Shift the answer coordinates by adding -96 to every number in them, and write out the entries below again, requests included, starting with the line with "Viewport: 813px width, 1022px height." and going on through the line with "point(146,282)". Leave the pictures out.
════
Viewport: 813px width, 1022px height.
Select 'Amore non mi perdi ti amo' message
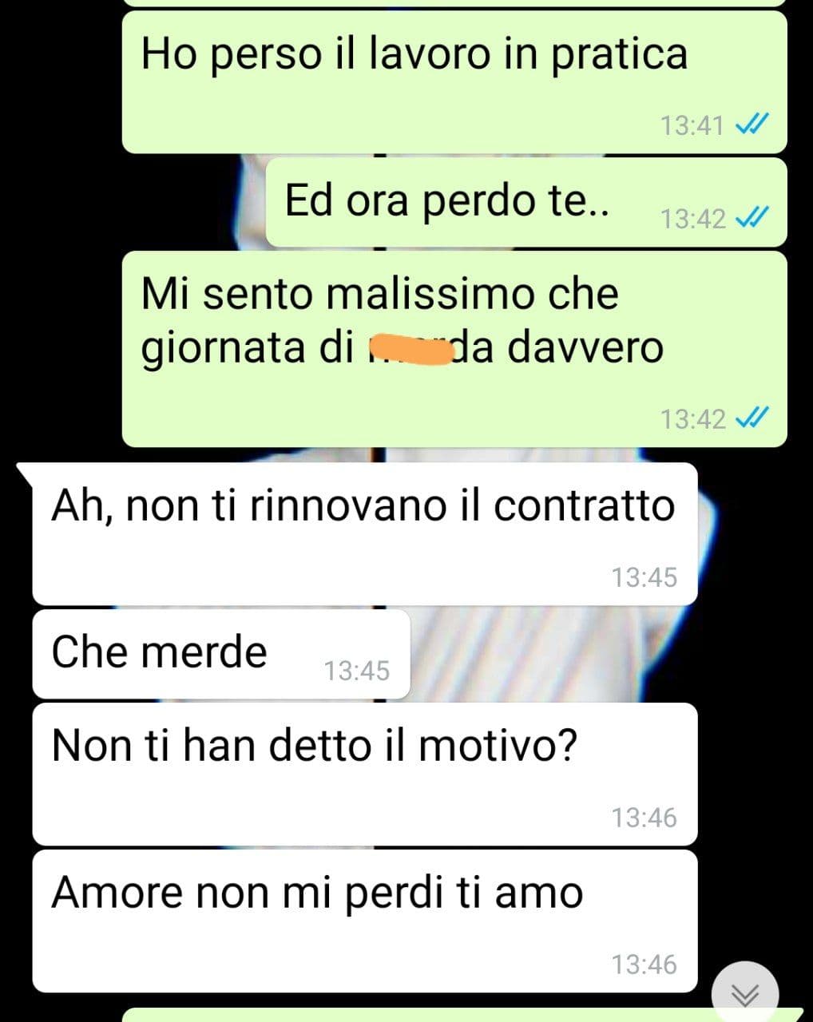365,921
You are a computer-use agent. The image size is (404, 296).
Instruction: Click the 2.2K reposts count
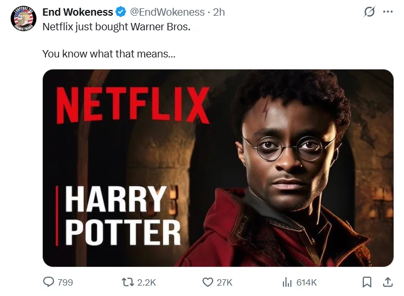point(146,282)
════
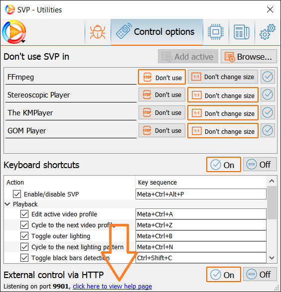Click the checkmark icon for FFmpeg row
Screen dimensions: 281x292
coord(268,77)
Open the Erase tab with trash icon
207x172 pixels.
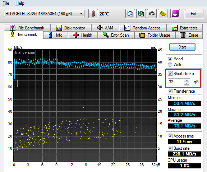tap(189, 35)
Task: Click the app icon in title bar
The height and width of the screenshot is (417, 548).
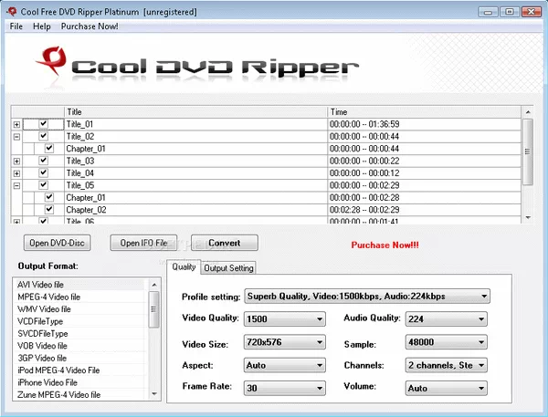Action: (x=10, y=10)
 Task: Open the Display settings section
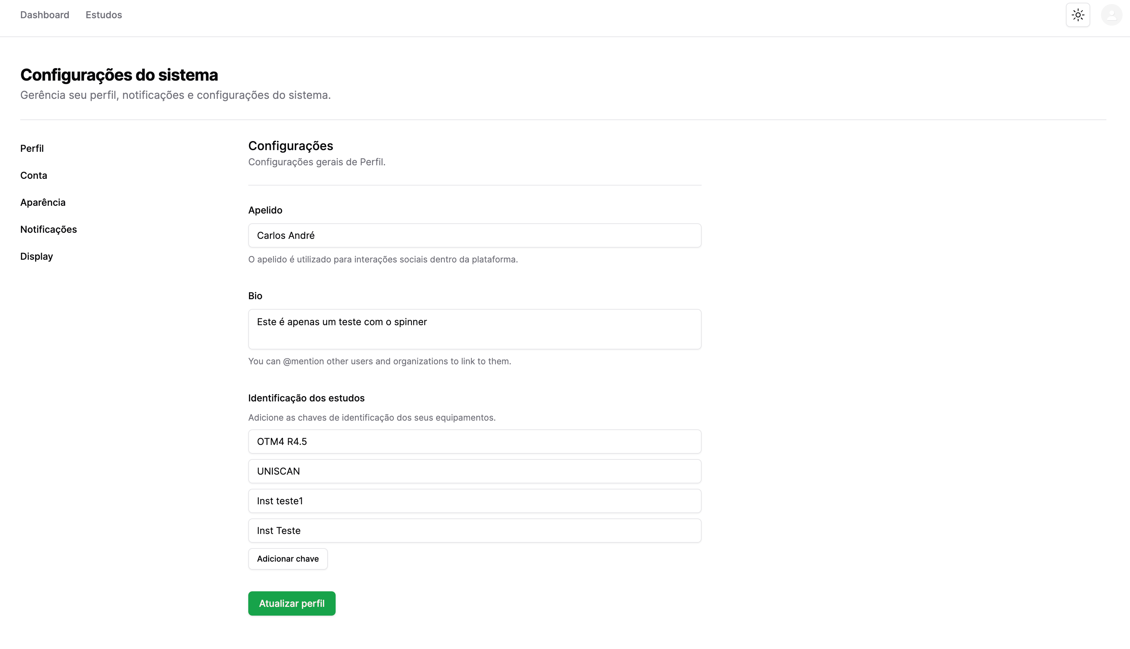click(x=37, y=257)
════
** THE ANSWER **
Viewport: 813px width, 1022px height.
Select 'Amore non mi perdi ti amo' message
269,825
You are a computer-use agent. The image size is (404, 296).
Instruction: Click the 2.2K reposts count
point(50,186)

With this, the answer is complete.